I shouldn’t have looked at the names, but I’m only human

The stranger, the friend of a friend having his name on the list was no real concern to me. But had my mum signed it? A surname caught my eye. I stopped scrolling and backed-up. I saw someone I’d met but continued scrolling. The same surname appeared again. Siblings. I had met both. We were not friends, but our lives were connected. I had been their mother’s employer on more than one occasion.

The charity had fallen into disarray in the five weeks I was missing. When I came back I had to put in place immediate cost savings. A few staff were made redundant. One of the causalities of this episode was these signatories’ mother. Their mum lost her job. Her adult children had got their initial, cost free, o so easy to sign online, wish: I was sacked. But an unintended consequence of their action then touched their own lives two months later.

How do you mentally get to a place where you call for the sacking of someone you don’t know? Let alone of a man who you did know, who gave you his time to help you explore a new potential career. A man who welcomed you into his charity to give you new skills and experience.

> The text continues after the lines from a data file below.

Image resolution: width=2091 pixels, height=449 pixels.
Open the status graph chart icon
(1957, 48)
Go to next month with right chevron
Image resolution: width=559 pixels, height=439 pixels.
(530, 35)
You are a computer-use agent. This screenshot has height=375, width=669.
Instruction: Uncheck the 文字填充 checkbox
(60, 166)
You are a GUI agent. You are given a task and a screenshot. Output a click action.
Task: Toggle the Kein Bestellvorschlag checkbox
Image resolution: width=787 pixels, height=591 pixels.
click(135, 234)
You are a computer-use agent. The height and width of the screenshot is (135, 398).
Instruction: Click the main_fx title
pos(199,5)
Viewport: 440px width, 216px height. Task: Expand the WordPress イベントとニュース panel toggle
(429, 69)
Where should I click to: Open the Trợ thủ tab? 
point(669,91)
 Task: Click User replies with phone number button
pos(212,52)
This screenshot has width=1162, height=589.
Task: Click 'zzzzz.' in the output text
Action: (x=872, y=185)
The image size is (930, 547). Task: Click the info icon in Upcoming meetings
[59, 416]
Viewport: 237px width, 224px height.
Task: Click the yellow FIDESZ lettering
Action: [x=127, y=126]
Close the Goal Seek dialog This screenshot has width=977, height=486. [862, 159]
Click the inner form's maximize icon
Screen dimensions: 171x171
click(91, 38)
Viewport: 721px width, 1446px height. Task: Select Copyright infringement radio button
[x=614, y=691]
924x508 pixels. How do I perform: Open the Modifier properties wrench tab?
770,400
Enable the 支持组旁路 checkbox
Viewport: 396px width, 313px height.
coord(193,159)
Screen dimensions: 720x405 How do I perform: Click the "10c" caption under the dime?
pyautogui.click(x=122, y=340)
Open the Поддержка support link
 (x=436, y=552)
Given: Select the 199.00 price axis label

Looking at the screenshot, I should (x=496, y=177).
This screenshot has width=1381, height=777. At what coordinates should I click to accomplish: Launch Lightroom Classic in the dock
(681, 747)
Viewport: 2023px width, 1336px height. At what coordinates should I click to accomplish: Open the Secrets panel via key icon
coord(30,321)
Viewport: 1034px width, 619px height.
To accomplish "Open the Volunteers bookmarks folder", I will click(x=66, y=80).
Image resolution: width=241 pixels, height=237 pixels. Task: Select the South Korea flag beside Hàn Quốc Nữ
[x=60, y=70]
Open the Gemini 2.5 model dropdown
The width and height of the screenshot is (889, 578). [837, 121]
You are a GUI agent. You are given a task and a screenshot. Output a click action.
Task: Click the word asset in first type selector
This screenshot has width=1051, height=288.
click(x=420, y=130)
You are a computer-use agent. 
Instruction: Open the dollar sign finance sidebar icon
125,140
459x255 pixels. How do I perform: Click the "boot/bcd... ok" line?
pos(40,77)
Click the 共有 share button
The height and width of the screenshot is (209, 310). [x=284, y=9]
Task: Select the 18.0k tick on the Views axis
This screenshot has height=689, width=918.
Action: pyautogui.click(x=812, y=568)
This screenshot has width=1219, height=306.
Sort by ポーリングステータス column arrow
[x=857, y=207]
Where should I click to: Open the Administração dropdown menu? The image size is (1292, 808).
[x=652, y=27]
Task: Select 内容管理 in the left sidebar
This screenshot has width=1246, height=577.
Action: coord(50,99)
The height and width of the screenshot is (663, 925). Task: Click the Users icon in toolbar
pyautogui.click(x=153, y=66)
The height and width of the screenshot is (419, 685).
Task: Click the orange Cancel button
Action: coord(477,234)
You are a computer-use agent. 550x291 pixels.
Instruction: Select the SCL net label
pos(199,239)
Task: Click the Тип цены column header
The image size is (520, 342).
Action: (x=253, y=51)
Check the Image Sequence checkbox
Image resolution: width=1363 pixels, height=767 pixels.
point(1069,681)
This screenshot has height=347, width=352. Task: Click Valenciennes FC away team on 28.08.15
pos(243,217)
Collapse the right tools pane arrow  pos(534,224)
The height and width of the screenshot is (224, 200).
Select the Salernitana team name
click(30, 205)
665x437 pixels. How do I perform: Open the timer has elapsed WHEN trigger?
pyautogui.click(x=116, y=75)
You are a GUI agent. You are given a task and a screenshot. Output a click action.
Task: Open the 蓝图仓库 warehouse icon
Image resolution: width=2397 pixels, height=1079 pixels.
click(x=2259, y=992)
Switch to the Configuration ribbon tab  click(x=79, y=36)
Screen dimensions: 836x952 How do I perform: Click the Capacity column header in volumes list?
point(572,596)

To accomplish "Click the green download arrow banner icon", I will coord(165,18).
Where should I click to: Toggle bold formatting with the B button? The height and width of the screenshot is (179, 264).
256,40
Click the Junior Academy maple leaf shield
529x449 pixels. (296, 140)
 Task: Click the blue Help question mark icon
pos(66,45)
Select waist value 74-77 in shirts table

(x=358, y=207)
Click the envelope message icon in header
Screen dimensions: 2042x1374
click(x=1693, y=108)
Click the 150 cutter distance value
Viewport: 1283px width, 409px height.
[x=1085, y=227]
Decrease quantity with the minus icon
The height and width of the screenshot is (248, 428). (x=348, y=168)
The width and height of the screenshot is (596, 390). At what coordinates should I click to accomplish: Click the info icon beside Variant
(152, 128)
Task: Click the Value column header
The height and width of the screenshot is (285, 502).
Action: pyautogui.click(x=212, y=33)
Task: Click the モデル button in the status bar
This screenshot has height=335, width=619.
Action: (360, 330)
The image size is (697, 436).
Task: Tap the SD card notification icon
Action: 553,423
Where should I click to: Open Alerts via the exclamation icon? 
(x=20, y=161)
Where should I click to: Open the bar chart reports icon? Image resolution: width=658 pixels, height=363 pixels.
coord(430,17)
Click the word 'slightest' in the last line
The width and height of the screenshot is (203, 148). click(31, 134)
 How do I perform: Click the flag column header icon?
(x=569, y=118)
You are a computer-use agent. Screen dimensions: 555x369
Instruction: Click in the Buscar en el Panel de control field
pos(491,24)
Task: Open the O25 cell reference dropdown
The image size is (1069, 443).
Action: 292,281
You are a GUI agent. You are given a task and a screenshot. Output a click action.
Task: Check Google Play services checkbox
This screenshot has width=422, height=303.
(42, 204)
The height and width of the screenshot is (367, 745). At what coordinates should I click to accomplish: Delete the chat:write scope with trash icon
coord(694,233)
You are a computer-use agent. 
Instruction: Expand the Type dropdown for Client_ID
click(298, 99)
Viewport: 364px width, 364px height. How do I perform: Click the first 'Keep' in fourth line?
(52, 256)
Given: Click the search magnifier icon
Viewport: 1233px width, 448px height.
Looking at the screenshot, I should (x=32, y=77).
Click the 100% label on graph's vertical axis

How do you mentally get to a place where you call for the sacking of someone you don’t know?

What have we become? What’s the road we have followed where so many of us are willing not only to see people out in the stocks, but to chuck as much rotten fruit at them as they can? Except it’s not even momentary humiliation, it’s lives ruined, careers destroyed, things wrecked, and all because some people are frightened of other people sounding off online. Gratitude, decency, nuance, respect: these are the things which should make up real life, between friends, families and at work. But what do we get from the online furies? Just a childish belief that life comes down to cartoonish good and evil. It’s easy to be outraged and resort to pack mentality. Not least because there’s no need for personal responsibility then: just let the pack do what it will.

It doesn’t have to be like this of course. Disagreement does not have to lead to betrayal, or even just to rejection and denunciation. My heart sagged at what I read in my emails, I can hardly deny that.  But just as a real life is more complicated, and less in need of audience participation than panto villains are, so too am I. So too are you. If my experience is worth anything to anyone else, it’s just this: stand up to your bullies, for if you don’t, no one else will. But if you do, you’ll be pleasantly surprised by the courage that spreads infectiously. There are better people out there than you know.